## YOUR GOAL
Only the lines below, from the one with "The height and width of the screenshot is (617, 800)." through the one with "678x593 pixels.", are to be written out, exactly.

Stored data:
= Beginning of Section =
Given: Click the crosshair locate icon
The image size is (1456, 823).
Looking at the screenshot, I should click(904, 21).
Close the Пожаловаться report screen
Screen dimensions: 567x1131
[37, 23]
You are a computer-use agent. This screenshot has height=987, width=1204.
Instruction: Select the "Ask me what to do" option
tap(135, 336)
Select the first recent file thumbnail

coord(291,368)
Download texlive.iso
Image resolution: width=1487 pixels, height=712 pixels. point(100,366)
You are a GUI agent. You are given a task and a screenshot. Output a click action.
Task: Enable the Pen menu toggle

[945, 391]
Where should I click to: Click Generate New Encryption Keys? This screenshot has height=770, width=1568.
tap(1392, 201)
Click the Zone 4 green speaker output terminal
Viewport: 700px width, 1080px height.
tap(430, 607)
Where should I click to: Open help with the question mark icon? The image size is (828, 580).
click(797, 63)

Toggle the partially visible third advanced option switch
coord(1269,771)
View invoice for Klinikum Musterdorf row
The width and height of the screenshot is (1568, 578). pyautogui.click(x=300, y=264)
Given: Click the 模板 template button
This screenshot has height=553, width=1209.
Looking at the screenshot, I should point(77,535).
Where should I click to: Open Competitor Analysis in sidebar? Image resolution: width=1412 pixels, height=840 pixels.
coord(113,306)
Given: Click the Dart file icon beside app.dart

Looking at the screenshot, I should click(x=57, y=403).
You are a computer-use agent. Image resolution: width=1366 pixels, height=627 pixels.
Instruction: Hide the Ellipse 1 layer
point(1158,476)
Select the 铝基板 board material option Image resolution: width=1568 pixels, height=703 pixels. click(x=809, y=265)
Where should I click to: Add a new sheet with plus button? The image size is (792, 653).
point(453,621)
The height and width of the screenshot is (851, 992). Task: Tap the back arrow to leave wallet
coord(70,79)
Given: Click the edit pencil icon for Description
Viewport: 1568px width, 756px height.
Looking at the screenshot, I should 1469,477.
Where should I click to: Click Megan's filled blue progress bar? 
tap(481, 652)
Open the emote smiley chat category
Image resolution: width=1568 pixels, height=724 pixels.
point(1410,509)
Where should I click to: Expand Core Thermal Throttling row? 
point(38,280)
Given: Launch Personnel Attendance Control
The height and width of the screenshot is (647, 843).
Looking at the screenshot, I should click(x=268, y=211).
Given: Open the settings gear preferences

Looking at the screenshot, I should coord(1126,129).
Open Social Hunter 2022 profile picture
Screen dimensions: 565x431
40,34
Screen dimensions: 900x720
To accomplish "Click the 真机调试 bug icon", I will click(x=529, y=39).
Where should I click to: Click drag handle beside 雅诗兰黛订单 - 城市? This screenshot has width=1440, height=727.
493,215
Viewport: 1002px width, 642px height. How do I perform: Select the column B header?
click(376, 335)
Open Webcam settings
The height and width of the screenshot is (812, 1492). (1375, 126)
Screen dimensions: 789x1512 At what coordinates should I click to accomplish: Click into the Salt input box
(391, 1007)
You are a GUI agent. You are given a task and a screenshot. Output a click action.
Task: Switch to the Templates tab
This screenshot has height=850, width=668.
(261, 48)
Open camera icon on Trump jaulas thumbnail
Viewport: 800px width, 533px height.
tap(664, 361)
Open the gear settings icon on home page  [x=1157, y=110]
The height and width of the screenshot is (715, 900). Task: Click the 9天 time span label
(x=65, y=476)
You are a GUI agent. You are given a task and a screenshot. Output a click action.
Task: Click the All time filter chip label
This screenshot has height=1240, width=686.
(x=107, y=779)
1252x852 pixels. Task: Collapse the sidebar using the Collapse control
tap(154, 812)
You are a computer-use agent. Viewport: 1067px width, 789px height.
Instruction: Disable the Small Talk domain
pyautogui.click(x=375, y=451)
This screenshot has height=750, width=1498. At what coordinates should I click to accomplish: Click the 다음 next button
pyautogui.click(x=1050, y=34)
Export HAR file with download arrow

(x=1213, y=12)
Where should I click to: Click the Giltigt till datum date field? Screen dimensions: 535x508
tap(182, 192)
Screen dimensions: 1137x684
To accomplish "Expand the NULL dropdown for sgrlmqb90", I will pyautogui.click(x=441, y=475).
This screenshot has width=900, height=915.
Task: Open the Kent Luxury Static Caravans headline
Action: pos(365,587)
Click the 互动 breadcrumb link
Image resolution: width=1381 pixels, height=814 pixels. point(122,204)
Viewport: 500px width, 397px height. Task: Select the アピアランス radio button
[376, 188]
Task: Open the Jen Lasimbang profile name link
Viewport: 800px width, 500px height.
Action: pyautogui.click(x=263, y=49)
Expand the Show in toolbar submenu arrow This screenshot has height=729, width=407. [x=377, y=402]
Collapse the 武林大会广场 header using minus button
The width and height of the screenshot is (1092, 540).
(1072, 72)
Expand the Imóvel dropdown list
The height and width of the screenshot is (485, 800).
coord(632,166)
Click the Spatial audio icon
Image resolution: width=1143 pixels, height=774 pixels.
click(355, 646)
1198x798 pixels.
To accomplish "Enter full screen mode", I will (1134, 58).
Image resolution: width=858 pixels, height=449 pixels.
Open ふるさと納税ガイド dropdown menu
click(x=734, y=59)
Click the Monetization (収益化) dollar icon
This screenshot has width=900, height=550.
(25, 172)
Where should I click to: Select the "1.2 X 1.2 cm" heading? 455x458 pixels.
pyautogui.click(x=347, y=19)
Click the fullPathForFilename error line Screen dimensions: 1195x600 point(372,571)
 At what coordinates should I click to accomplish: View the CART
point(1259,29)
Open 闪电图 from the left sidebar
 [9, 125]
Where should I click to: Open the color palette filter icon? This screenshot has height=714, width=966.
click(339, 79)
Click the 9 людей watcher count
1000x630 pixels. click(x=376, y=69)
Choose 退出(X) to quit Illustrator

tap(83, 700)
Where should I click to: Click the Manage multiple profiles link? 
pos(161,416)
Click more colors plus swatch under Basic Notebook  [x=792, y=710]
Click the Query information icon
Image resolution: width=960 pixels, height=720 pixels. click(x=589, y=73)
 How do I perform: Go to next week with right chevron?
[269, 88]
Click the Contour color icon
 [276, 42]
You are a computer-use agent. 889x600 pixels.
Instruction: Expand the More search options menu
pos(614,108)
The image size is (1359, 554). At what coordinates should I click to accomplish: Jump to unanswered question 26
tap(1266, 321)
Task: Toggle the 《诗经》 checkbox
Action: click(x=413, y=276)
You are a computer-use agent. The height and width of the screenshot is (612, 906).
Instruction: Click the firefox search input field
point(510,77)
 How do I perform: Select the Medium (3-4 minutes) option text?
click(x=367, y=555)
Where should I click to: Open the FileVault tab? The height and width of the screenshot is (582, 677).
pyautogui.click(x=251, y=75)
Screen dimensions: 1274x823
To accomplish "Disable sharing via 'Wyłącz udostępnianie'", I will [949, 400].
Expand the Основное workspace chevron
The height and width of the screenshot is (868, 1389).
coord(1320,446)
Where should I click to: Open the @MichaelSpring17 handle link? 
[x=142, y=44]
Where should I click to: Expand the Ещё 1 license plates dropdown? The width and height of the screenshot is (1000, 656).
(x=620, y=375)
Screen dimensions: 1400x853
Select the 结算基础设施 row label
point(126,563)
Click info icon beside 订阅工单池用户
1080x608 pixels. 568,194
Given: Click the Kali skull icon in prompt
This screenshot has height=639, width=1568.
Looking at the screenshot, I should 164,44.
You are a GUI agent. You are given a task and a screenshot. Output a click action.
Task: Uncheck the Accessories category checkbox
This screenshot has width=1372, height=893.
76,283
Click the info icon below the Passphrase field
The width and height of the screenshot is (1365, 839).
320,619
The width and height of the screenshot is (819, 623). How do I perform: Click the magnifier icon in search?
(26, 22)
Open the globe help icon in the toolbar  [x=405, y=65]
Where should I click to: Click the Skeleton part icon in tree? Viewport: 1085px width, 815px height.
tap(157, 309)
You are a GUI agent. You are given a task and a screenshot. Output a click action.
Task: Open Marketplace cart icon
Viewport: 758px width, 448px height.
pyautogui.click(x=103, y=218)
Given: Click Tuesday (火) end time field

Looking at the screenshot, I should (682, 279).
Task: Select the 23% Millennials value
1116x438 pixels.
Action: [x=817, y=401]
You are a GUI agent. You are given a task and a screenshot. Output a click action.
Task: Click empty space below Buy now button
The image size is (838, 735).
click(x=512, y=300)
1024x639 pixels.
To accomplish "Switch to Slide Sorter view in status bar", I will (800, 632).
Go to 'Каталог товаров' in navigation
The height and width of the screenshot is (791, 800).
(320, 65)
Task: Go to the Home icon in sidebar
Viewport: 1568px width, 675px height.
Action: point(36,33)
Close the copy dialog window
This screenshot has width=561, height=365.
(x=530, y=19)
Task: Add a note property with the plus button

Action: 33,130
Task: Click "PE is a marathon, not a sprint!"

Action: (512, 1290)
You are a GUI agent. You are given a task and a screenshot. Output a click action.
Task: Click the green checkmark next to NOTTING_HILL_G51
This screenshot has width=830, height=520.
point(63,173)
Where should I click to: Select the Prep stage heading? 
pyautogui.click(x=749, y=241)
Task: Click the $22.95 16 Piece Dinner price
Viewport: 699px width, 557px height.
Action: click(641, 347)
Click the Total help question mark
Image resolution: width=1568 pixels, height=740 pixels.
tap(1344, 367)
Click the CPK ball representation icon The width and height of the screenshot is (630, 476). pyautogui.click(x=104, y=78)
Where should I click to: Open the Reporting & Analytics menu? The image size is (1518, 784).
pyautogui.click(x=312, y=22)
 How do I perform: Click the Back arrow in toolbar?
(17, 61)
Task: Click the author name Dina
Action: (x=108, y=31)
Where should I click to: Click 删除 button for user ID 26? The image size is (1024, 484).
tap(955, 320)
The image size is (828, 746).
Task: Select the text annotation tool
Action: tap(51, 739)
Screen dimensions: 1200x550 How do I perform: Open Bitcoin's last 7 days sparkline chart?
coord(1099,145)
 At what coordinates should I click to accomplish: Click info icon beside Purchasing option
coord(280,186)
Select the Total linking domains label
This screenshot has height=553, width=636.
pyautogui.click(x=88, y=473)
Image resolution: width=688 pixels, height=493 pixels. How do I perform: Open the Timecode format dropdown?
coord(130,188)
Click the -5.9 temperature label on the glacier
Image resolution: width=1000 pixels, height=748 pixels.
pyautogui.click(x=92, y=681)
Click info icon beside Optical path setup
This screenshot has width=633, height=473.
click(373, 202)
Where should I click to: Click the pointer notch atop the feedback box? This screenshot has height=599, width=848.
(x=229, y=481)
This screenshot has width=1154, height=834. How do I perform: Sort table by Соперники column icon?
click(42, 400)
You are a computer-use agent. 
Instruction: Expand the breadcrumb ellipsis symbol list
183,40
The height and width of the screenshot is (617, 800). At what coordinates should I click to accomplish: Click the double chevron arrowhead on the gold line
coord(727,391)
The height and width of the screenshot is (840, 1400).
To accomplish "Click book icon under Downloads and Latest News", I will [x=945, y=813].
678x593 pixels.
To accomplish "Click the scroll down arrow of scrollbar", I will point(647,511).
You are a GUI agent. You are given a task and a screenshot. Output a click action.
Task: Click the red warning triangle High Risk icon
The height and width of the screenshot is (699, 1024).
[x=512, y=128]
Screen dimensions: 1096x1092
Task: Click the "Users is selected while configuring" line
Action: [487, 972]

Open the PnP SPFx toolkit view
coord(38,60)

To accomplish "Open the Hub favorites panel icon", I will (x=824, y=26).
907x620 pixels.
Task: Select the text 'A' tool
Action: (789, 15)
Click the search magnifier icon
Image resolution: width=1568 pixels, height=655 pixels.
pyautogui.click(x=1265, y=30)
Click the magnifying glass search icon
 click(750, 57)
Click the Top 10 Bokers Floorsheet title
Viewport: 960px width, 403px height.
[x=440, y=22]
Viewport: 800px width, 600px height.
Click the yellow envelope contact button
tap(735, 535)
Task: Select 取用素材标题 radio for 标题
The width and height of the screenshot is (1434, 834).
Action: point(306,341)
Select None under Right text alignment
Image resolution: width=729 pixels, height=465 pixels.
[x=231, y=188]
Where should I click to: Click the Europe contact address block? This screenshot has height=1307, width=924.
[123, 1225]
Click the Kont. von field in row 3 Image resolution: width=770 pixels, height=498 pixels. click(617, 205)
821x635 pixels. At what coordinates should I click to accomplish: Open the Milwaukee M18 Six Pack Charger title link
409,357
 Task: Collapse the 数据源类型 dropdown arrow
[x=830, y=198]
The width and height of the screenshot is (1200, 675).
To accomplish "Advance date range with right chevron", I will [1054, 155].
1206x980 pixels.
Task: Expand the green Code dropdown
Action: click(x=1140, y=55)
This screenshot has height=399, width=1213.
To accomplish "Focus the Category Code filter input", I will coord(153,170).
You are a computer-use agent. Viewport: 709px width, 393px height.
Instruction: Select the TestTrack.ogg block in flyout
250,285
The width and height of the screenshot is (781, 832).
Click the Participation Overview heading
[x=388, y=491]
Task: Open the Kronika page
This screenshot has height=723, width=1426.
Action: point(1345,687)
= End of Section =
## OUTPUT FOR THIS EXERCISE
The height and width of the screenshot is (617, 800). At what coordinates should I click to accomplish: Click the double chevron arrowhead on the gold line
coord(727,391)
The height and width of the screenshot is (840, 1400).
To accomplish "Click book icon under Downloads and Latest News", I will [x=945, y=813].
678x593 pixels.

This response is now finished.